Once you write a template, you then instantiate it by asking the compiler to "fill in the blanks" using a specific set of arguments. These arguments can be types or certain values in C++, but generally speaking we're more interested in the types aspect in this discussion. You can think of this process as sort of a mad-lib. The template gives you a, well, template - and the arguments are what you plug into the gaps in that template.

Whether you get reasonable code or nonsense depends a lot on what you put into the blanks. Of course, unlike a mad-lib, our goal is generally to get something sensible out instead of something wacky and humorous; but the analogy still works.

The problem is that the mechanisms used for this make it very difficult to explain why we get nonsensical results. A human reading a mad-lib knows intuitively that it sounds funny because you used "watermelon" as a noun instead of "uncle" or whatever; this alters the meaning of the resulting code and makes it nonsense. However, a compiler reading a template doesn't know that you can't multiply two strings. It just vomits out a type error which, generally speaking, will be long, complicated, hard to read, minimally useful, and scary as all hell.

I believe that with some serious engineering it could be possible to emit very smart error messages in the presence of template-generated compilation errors, but it would be a hard problem. The fact that C++ templates have existed for so long and still get a bad rap for their error quality is an indicator of how tough this issue really is.

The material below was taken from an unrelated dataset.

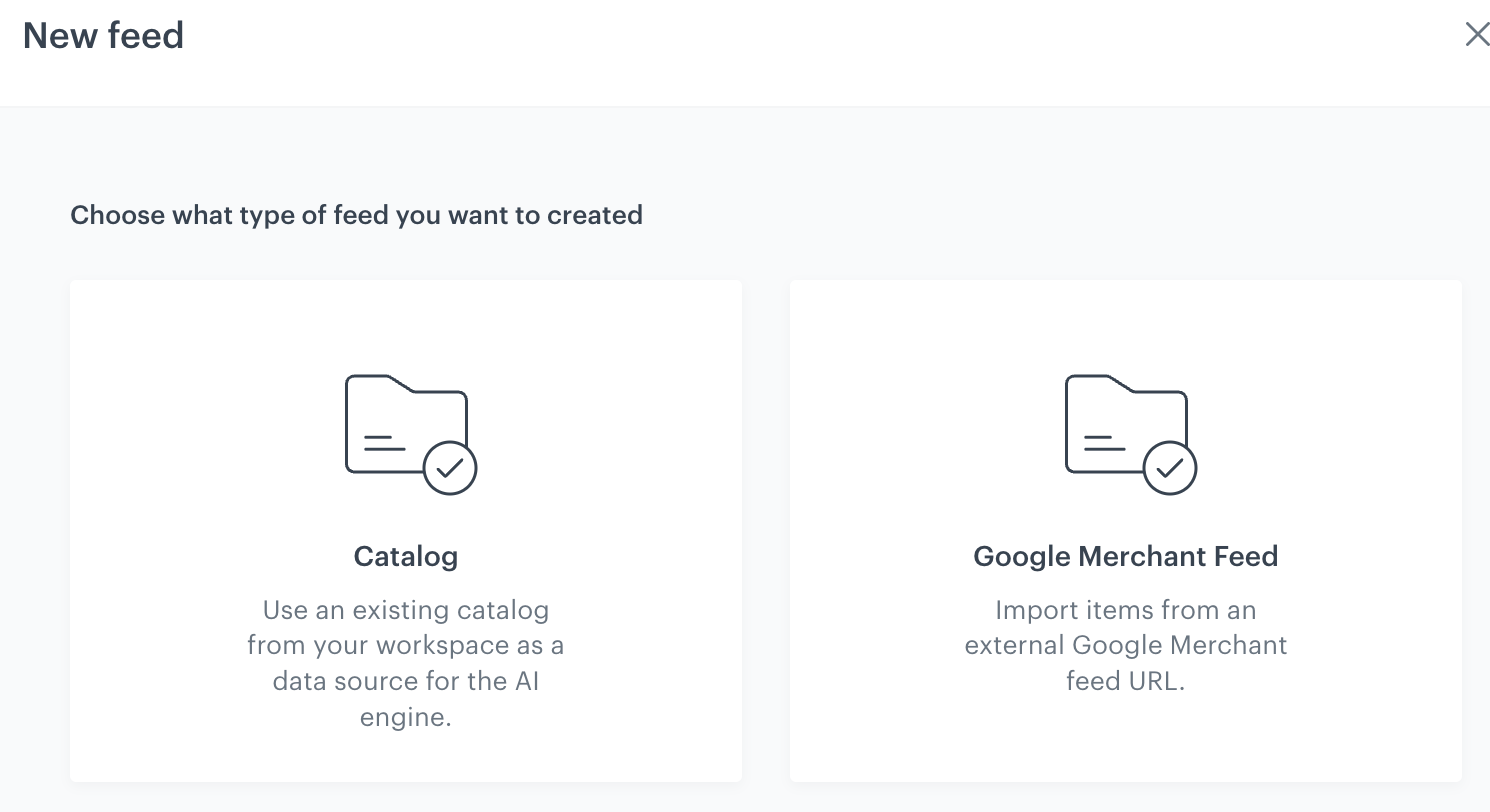Dismiss the New feed dialog with the X
This screenshot has height=812, width=1490.
pos(1477,34)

There's one final aspect of compile-time genericity which I'd like to emphasize before moving on: it really is compile time. Once the code is generated from our template, we can't get back to the template itself anymore, let alone to anything interesting with it at runtime. This means that a container of Derived objects is not compatible with a container of Base objects, because the compiler has specialized the code for Derived and Base respectively. It no longer remembers - especially not while the program is running - that both containers are, say, linked lists, and both contain objects that should allow the container of Derived to be used in place of a container of Base, via the Liskov Substitution Principle and a little bit of creative interpretation.

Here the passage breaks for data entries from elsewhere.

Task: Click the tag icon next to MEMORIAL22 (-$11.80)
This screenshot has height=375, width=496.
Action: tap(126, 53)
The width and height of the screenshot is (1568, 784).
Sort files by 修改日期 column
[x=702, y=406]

That leads us right into...


Run-time Genericity
This is the meaning of the term "generics" as usually used by languages like Java and C#. Generics are similar to templates only in that they try to allow us to write code that operates in a type-agnostic fashion. Other than that, they are very different approaches.

In the generics world, we don't fill out a mad-lib and then throw away the original template; instead, we annotate the so-called "generic type" to indicate that it is in fact generic. The compiler uses this annotation to make sure that we don't try to put a string into a list of integers, but the really interesting bit is all done at run-time. In a JIT compiled language this gets rather hairy because there is a measure of template-like code generation going on, but the fundamental principle of generics is that they operate on run-time accessible type information instead of just baking the code together at compile time.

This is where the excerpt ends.